8. It is worth mentioning that petitioner has already deposited Rs.7,74,000/- before the trial Court. Therefore, I am of the view that this petition can be disposed of modifying the condition that the petitioner is not required to deposit any further money in compliance of the Family Court order except the amount of Rs.7,74,000/- which he has already deposited before the trial Court. 9. In similar circumstances, the High Court of Kerala in Mohanan A. (supra) was of the view that the impugned order can be modified by substituting payment of cost of Rs.5,000/- (Rupees Five Thousand). 10. Therefore, having taken into consideration the fact that the petitioner herein has already deposited an amount of Rs.7,74,000/- before the trial Court, therefore he is not directed to deposit rest of the amount which is required to fulfill the condition of depositing half of the amount imposed by the Family Court as ex parte order has already been set aside by the Family Court. 11. Therefore, this petition is disposed of modifying the condition imposed by the Family Court that whatsoever amount has already been deposited by the petitioner-husband/father before the trial Court, that be deemed sufficient. 12. Parties are directed to appear before the Family Court and Family Court shall decide the application under section 125 of Cr.P.C. in accordance with the provisions of the law.
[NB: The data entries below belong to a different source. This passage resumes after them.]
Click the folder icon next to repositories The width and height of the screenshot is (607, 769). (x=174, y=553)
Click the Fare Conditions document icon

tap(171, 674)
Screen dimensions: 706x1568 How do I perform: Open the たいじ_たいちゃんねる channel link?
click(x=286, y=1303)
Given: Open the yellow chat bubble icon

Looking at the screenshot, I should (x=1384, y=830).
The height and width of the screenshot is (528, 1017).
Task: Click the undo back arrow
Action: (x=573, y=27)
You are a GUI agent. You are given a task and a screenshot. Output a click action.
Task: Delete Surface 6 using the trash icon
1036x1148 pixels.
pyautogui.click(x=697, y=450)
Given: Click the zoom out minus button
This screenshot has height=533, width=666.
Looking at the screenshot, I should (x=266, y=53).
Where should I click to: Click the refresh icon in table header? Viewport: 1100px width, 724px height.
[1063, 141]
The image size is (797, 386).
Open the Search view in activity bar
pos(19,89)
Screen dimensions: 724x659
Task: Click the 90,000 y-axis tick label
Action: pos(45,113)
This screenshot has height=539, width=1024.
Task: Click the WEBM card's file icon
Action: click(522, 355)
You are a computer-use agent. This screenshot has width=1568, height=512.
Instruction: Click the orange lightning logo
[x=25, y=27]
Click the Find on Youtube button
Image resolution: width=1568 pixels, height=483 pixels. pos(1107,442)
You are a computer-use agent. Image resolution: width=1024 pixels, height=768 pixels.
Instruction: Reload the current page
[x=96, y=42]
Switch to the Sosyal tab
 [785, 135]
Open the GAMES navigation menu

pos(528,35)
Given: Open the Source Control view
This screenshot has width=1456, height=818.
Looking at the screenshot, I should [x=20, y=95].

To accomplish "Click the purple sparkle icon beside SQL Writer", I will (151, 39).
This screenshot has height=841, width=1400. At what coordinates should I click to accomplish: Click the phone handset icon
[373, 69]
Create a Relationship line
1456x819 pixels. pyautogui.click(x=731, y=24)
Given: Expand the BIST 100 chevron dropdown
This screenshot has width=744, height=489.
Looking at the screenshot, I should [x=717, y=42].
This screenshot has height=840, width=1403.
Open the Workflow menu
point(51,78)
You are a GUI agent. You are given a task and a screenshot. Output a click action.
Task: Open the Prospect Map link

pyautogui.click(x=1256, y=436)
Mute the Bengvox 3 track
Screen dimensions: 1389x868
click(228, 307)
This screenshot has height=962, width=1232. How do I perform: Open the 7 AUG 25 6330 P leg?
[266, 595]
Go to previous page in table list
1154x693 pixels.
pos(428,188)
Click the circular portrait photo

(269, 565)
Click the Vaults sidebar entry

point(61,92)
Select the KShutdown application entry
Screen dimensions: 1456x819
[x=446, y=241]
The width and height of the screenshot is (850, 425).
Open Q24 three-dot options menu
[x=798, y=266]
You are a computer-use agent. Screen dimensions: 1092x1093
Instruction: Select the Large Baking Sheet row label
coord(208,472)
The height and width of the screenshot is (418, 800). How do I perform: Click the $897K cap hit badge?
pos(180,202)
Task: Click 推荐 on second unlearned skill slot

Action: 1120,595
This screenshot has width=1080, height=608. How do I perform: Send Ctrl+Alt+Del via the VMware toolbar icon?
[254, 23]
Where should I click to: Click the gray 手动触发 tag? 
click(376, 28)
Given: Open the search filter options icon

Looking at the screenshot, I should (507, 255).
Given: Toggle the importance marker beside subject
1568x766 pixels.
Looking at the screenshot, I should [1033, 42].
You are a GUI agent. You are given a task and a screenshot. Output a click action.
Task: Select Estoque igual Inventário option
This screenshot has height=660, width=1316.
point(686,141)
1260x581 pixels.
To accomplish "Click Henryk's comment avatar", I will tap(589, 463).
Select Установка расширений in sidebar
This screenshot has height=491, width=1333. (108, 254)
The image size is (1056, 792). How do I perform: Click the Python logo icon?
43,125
However, it is made clear that amount so deposited by the petitioner shall not be released till final disposal of the application and if any order granting interim maintenance or maintenance is passed by the Family Court, the amount so deposited may be adjusted against the deposited amount with the consent of petitioner husband. The order dated 25.11.2024 passed by the learned Principal Judge, Family Court, Sehore with regard to transmitting and enabling U.S. Department of Justice for cancellation of passport of the petitioner is quashed in the light of the order dated 2.12.2024 whereby application under section 126(2) of Cr.P.C. has been allowed. 13. This revision petition stands disposed of accordingly.